The Edinburgh University academic is deeply critical of the use of lockdown measures and says “plain common sense” was a “casualty of the crisis”.
Speaking to Sky News, Prof Woolhouse seemed concerned about a possible “big-brother” approach to the control of information about COVID.
He says he was told to watch what he was saying following a briefing given by Chief Scientific Adviser (CSA) Sir Patrick Vallance on 21 September 2020.
Sir Patrick said at the time: “At the moment, we think that the epidemic is doubling roughly every seven days.”
Fifty thousand cases a day were being predicted by mid-October.
“There was a lot wrong with the projection,” Prof Woolhouse says. He calculated the doubling period as every 10 or 11 days, rather than seven, and, in his opinion, there was “no reason to expect the epidemic to accelerate suddenly”.
He observes: “If this projection had been extended for another week we would be talking about one hundred thousand cases per day. Another month would have given us close to half a million. Per day. An exponential projection will give you any number you like if you run it for long enough.”

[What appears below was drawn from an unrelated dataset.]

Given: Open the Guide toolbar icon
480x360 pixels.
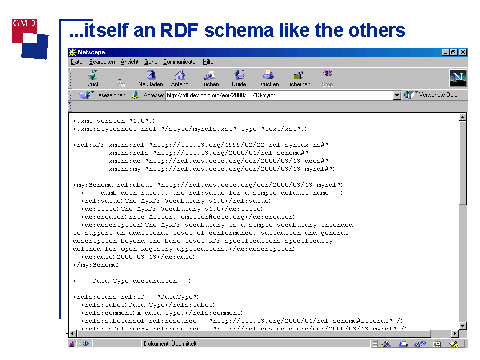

Prof Woolhouse felt the predictions were “so implausible” that he was concerned about a loss of scientific “credibility”.
After seeing the graph, he says he “quickly posted what was intended to be a reassuring comment through the Science Media Centre saying it was highly unlikely that the UK would see so many reported cases per day by mid-October”.
“As it turned out, we barely reached half that,” he says in his new book on the pandemic called The Year the World Went Mad.
However, his “objections did not go down well”.